# PROVIDED TEXT:
--*--
St. Charles (Illinois) Chronicle, 24 April 1903:
Aged Residents Pass Away
Albert P. Flower, at his hoem inCampton Township
Died, at his hoem in Campton Townshipp, Sunday, April 5, 1903, A.P. Flower, aged 74 yeras and 7 months.
Albert P. Flower was born at Gainesville, Wyoming county, New York, September 5, 1828, being one of the children born to Zephon and Margaret Flower. In 1849 he went to Lockport, Penn., where on March 6, 1851, he was united in marriage to Helen L. Loucks. Thirteen children were given to this union, nine of whom, with the widow, are now living, two daughters and two sons haveing gone before.
Mr. Flower was a resident of Campton nearly forty years, during which time he gained many friends. He was a member of the Elburn M.E. church having been a member of that denomination for over 30 years.
When a young man he learned the trade of engineering, and although he spent much of his life on a farm, his favorite work was with an engine. Although of English descent, love for his own country was instilled into his mind by his parents, his paternal grandfather having served for the United States during her first war against England and his father in the second rebellion against that country. He was known to many childen in his immediate neighborhood as "Grandpa Flower," always having a cheerful word for each.
--*--
# THE DATA:

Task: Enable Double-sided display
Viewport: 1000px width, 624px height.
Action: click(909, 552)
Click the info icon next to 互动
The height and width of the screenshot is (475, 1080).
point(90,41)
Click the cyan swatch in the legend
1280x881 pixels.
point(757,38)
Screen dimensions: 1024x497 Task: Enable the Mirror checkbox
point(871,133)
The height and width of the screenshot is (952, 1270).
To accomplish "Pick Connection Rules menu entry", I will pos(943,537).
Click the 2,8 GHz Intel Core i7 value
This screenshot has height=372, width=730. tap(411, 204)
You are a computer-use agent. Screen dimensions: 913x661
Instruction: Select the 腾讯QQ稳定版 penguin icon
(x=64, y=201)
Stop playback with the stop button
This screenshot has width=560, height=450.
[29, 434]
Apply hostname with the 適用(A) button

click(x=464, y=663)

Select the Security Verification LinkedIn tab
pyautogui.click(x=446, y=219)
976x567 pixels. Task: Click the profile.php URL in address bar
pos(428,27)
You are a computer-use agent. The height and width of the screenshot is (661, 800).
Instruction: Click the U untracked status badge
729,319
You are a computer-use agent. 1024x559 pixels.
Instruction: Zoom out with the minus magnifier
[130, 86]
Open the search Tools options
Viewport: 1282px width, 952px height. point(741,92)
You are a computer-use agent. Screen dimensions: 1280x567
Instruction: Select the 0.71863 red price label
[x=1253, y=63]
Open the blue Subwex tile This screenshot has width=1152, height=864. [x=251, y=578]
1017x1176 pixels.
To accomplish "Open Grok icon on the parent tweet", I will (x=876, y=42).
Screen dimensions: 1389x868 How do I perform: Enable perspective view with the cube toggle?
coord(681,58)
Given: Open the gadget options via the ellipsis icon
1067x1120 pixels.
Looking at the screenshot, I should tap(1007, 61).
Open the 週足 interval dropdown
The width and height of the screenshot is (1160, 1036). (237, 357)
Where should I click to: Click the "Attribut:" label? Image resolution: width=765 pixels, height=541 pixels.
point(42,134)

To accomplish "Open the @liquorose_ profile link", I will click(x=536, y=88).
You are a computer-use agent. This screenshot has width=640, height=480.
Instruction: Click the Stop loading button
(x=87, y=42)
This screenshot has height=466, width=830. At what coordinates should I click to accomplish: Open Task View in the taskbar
--*--
# TASKS TO PERFORM:
- A) According to the obituary of Albert P. Flower, what trade did he learn as a young man?
- B) Extend the obituary of Albert P. Flower, picking up after its final sentence.

# ANSWERS TO THE EXERCISE:
- A) Engineering.

- B)
Though his health had not been of the best for several years, no immediate danger seemed near until in October, 1902, what seemed to be ulcerated teeth began to annoy him, but which proved to be that dreaded of all diseases, cancer. He suffered much, but was patient and bore all pain willingly until on Sunday morning, April 5th, the Master called him to that great home where suffering is unknown. The funeral occurred from his late home the following Tuesday afternoon at 2 o'clock, Rev. Way of Elburn officiating. The remains were interred in the Garfield cemetery, being followed by a host of friends. The oldest son and wife arrived from Enon Valley, Penn., he and a son from Iowa having vised their father during his illness. One son and daughter of Washington were unable to be present. Besides his immediate family he leaves one brother, three sisters and a number of friends to mourn for him.
I am not related to nor researching this family and have no further information.